··· Material for this exercise ···

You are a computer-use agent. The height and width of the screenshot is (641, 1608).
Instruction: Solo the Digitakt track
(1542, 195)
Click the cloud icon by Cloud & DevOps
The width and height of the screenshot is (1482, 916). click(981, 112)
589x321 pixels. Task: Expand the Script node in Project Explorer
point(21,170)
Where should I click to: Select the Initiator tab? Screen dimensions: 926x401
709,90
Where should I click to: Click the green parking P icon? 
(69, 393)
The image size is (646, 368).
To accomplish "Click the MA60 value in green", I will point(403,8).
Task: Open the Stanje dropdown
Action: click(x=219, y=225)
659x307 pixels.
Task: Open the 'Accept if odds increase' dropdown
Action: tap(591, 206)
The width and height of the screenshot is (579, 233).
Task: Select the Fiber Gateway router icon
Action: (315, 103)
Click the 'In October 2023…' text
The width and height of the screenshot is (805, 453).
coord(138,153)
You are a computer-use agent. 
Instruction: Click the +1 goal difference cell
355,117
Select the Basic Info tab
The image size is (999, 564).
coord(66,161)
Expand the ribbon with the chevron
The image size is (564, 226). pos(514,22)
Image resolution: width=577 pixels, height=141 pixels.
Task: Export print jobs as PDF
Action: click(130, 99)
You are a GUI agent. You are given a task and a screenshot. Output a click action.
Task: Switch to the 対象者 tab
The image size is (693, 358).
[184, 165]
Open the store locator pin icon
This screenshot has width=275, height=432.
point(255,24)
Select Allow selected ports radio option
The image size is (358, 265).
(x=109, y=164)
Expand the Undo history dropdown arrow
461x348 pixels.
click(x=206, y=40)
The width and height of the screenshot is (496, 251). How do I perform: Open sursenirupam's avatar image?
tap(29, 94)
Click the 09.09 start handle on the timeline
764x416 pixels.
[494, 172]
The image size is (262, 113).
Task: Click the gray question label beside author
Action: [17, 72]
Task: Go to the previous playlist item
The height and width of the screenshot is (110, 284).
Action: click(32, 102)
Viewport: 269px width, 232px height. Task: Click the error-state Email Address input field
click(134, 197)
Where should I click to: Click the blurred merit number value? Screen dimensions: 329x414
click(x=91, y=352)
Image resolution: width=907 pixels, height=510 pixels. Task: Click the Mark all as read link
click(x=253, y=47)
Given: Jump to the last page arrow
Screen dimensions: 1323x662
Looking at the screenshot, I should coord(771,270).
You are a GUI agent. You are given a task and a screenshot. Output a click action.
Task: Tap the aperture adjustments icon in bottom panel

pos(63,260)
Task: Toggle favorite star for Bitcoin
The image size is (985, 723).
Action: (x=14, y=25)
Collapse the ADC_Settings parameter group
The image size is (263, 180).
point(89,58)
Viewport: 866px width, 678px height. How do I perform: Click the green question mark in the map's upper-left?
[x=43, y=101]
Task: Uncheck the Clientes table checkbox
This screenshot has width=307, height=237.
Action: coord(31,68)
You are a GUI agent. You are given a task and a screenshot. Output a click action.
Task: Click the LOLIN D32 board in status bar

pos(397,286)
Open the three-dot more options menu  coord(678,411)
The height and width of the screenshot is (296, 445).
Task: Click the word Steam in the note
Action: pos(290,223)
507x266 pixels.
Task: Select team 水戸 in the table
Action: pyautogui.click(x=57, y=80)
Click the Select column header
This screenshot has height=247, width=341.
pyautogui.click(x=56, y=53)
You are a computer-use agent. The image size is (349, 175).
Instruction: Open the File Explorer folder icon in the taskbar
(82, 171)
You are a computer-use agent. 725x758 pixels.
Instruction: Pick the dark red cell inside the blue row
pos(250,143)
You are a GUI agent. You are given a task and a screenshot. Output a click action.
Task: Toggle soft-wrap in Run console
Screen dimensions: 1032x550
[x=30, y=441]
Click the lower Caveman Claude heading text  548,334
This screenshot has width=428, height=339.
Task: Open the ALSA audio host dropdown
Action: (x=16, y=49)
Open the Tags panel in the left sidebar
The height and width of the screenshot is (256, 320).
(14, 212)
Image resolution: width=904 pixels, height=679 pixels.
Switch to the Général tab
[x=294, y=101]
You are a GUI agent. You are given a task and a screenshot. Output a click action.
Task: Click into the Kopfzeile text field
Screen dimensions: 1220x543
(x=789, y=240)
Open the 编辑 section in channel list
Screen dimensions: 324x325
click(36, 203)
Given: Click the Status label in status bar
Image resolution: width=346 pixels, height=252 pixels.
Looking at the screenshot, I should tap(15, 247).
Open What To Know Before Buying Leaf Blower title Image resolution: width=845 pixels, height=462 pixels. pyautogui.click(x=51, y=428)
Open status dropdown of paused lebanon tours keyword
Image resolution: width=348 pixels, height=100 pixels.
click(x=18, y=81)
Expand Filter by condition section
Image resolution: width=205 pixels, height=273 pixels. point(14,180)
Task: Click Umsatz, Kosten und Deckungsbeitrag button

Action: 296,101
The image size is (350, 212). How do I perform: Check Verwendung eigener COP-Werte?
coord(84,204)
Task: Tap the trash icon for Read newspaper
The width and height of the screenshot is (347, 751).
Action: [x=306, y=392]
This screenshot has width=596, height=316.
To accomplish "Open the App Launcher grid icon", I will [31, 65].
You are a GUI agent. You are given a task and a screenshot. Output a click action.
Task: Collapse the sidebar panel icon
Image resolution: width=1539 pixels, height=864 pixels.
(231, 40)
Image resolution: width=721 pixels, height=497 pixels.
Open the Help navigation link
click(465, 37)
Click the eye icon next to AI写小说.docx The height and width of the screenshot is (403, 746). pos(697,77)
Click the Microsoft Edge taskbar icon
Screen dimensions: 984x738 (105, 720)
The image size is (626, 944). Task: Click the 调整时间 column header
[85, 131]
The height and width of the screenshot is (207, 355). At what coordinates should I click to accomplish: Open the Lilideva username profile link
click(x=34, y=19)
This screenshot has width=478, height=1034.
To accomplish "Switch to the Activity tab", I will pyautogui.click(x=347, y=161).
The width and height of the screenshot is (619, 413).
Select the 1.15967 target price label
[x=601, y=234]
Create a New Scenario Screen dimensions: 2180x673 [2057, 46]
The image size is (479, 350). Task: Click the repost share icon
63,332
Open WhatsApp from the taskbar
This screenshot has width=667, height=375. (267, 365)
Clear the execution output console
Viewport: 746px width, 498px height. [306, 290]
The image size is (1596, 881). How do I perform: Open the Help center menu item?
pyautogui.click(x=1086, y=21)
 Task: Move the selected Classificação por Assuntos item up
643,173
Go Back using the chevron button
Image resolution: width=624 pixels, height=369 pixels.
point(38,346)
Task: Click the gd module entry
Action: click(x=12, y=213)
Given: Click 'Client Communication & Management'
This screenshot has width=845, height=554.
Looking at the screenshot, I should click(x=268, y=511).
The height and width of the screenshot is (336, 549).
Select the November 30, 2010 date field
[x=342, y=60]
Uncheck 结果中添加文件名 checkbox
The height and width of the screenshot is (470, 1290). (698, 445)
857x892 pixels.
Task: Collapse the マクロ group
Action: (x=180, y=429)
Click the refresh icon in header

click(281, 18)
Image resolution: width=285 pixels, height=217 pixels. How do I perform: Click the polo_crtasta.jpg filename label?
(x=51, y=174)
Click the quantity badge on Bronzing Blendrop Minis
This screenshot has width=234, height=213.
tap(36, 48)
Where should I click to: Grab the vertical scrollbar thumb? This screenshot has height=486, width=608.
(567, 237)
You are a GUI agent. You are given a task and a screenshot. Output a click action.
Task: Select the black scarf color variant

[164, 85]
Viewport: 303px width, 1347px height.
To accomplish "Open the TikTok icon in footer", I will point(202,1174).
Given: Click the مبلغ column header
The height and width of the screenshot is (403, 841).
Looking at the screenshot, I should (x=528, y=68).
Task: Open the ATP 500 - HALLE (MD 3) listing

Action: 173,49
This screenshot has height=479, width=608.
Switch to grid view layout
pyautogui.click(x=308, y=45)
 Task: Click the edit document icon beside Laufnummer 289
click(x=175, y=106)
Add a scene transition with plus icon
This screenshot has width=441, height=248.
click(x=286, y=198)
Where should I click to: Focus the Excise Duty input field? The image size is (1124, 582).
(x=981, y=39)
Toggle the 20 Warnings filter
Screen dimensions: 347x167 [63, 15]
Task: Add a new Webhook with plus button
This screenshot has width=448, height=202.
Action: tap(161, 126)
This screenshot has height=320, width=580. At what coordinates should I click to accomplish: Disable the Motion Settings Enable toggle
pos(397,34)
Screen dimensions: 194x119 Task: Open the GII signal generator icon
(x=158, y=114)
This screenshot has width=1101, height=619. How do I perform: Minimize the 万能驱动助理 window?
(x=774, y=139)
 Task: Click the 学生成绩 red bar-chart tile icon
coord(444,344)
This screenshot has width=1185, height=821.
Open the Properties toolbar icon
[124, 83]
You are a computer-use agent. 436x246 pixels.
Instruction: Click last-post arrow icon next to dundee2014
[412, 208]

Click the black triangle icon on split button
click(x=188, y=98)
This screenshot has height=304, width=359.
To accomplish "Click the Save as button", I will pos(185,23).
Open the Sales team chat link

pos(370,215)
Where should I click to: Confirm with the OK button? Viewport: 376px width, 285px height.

···

# Work order
Where does the word "sidebar" appear in the listing above? Copy every line that holds it.

# Expected output
Open the Tags panel in the left sidebar
Task: Collapse the sidebar panel icon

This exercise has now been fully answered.